■ **Assigned task**
If a line in the data holds the string "target", list it.

■ **Saved entries**
┌──
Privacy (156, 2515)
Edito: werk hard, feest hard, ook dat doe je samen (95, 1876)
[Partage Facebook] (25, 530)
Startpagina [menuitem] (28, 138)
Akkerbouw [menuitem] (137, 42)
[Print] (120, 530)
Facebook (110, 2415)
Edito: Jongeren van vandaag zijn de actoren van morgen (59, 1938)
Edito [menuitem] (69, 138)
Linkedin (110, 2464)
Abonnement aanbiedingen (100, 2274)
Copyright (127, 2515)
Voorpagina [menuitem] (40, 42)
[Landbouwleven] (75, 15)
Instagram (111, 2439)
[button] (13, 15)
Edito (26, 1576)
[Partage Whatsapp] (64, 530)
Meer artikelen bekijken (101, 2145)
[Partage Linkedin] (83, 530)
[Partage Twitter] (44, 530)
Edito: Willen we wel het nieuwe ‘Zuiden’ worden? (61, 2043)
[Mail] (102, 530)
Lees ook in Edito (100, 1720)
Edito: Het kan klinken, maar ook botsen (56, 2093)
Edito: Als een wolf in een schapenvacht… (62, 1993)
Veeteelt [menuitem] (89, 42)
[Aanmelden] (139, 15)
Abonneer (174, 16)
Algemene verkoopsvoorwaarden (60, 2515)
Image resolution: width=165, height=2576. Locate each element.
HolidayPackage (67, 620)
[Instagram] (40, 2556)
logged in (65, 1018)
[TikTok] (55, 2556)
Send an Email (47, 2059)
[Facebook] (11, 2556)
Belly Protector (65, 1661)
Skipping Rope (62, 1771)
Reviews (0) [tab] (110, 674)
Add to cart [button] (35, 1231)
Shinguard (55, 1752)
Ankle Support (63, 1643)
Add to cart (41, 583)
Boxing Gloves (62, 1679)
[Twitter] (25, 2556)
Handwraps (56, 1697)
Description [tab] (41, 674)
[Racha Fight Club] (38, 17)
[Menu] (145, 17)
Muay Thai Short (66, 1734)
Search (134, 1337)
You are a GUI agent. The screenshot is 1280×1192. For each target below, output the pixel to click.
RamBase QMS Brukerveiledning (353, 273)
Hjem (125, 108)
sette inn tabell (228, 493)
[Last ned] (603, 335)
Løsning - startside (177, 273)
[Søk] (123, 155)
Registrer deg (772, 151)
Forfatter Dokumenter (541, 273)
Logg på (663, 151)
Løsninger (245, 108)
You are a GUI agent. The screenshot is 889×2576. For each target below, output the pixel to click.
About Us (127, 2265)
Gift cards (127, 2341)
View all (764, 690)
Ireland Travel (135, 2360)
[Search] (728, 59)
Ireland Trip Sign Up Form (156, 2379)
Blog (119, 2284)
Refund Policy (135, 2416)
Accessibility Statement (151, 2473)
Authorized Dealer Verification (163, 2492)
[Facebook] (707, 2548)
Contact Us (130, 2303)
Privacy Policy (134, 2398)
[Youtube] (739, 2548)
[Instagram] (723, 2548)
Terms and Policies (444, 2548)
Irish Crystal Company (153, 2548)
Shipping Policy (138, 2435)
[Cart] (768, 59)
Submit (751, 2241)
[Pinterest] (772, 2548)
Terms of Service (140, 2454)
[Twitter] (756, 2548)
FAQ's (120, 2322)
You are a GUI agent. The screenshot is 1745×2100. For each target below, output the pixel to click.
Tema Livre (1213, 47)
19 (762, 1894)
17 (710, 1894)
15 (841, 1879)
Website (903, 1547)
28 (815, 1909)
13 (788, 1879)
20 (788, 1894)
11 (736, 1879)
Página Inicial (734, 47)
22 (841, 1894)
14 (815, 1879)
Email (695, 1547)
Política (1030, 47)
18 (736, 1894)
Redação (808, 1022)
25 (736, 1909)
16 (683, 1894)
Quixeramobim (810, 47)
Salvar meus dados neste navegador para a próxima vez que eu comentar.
└──
■ **Your solution**
You are a GUI agent. The screenshot is 1280×1192. For each target below, output the pixel to click.
You are a GUI agent. The screenshot is 889×2576. For each target below, output the pixel to click.
You are a GUI agent. The screenshot is 1745×2100. For each target below, output the pixel to click.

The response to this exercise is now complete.